The Egyptian’s heart was was failing despite a coronary artery bypass he had undergone in 2007. He came to the city on June 9 hoping to have another surgery, but in the last week of June he was waitlisted for a transplant. On Friday, he was smiling from the intensive care unit of the hospital, with a new heart beating in his chest.

The heart was harvested at Stanley Medical College and brought to Frontier Lifeline in a record 19 minutes in peak hour traffic as the traffic police arranged a green corridor at 7.20pm. A team of doctors led by Dr Prasanth Vaijayanth did the transplant at 7.30pm on Wednesay.

According to law, an organ can be tranplanted into a foreigner only if there is no Indian recepient during the window period after the organ is harvested.

On Wednesday, when doctors at Stanley Medical College delcared an accident victim braindead, the cadaver transplant registry called every registered transplant hospital in the city and the country. "No one had an Indian patient on their waitlist," said Dr J Amalorpavanthan.

While the absence of an Indian recipient that came as a boon to the Egyptian, the state’s cadaver transplant programme has come under criticism as hospitals licensed to do transplants have failed to prepare and update waiting lists of patients. Though nearly a dozen hospitals in the city are licensed to do heart transplants, the number of patients waitlisted for heart tranplants was less than 20.

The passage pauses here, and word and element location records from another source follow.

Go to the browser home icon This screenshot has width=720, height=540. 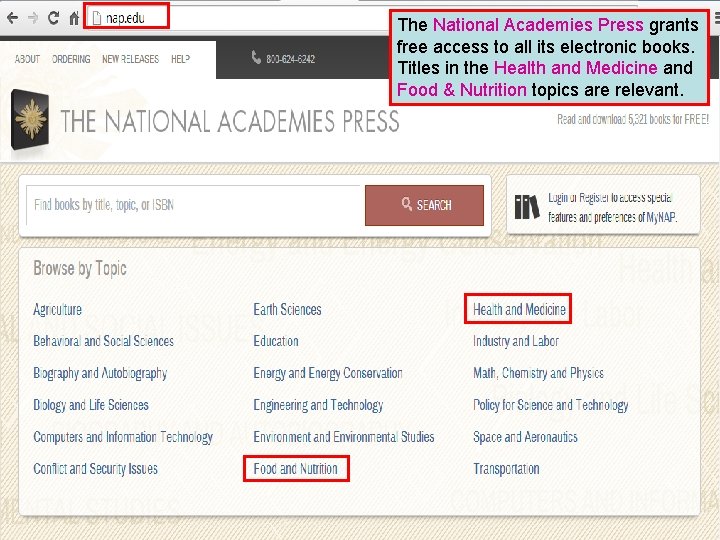point(74,18)
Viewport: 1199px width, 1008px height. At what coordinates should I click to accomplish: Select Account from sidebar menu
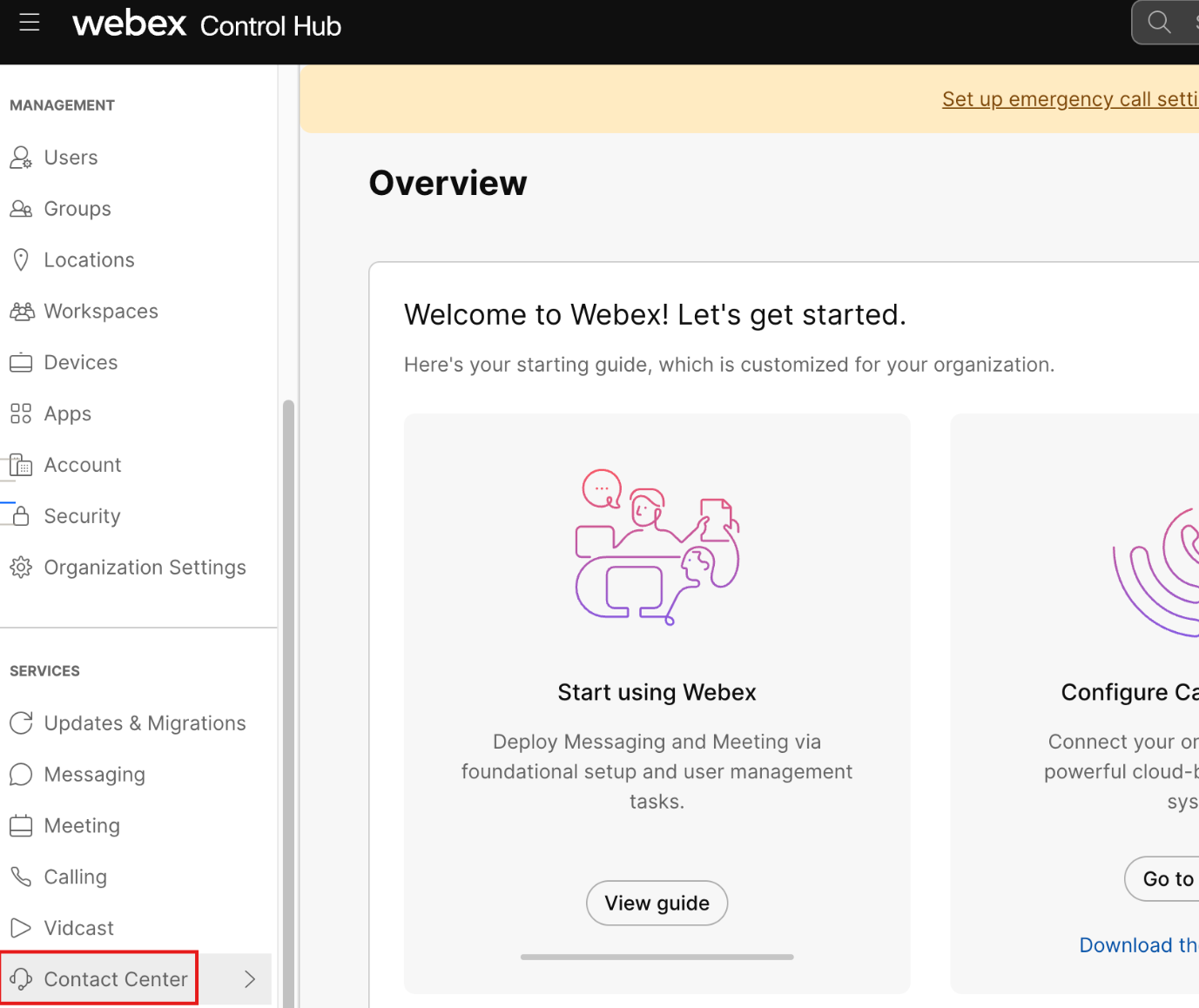(x=83, y=465)
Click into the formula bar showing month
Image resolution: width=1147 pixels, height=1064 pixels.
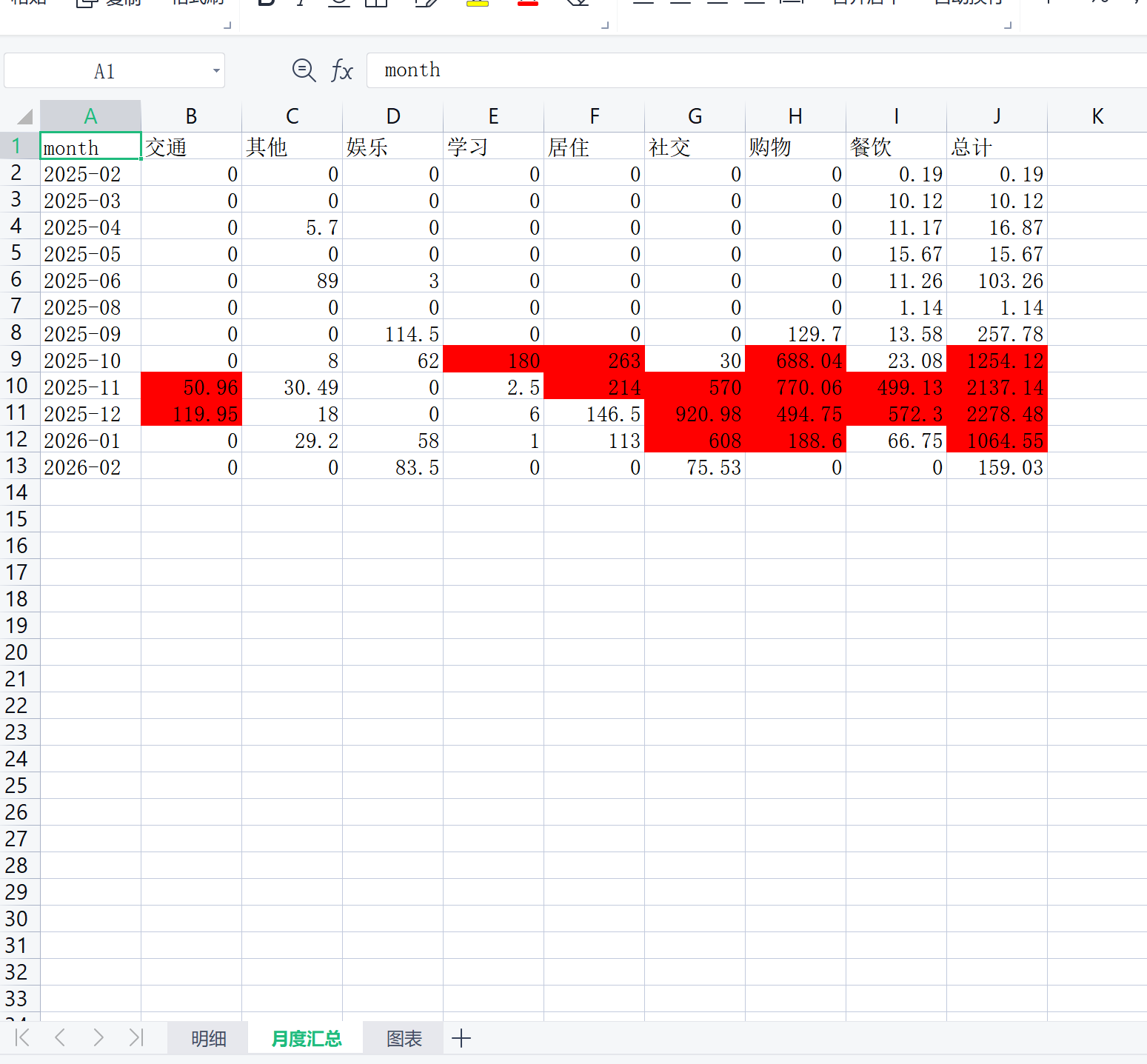pyautogui.click(x=740, y=70)
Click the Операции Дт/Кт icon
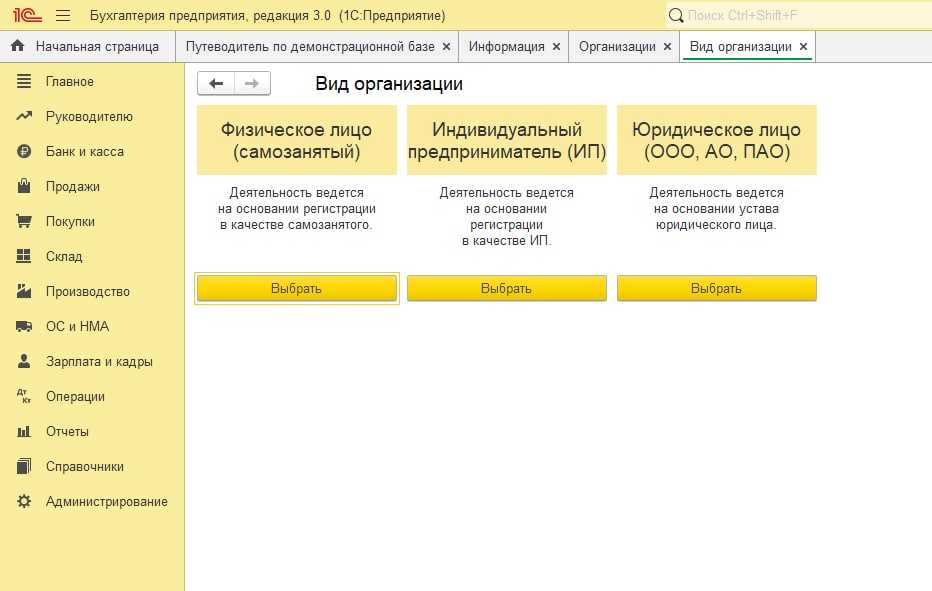Viewport: 932px width, 591px height. (25, 396)
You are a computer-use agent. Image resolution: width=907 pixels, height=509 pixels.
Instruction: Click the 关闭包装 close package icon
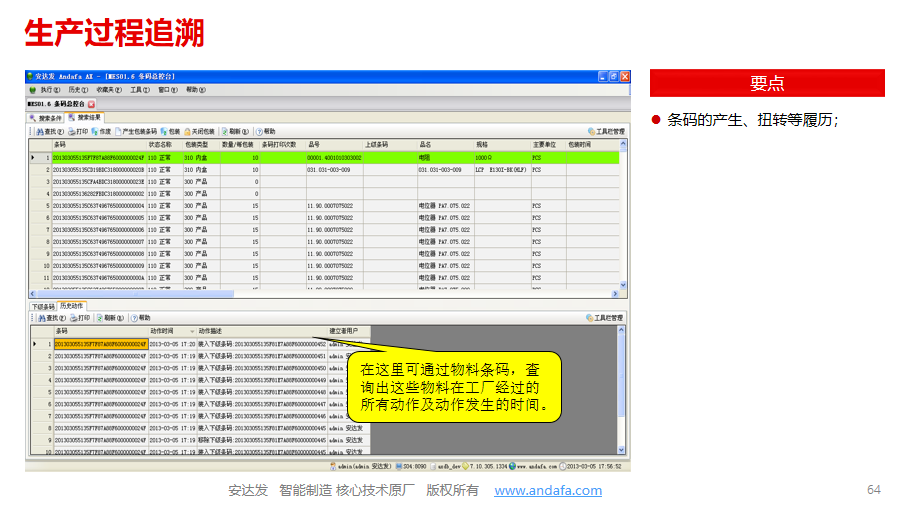188,131
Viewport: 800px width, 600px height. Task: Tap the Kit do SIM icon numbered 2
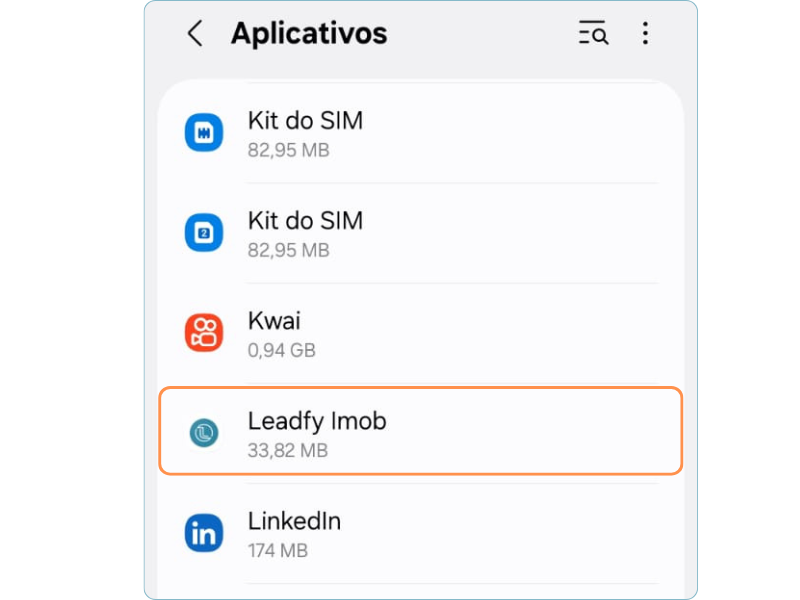point(204,233)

"Less than 20% of patients with heart failure qualify for a transplant due to medical conditions such as diabetes and hypertension," said Dr Saravana Ganesh, who was part of the transplant team. The hospital which sees thousands of patients has less than 20 patients who require a heart transplant on their waitlist.

"The patient is stable now. He will be here for another week. We will be in touch with his physician in Egypt for follow up," said Dr Saravanan.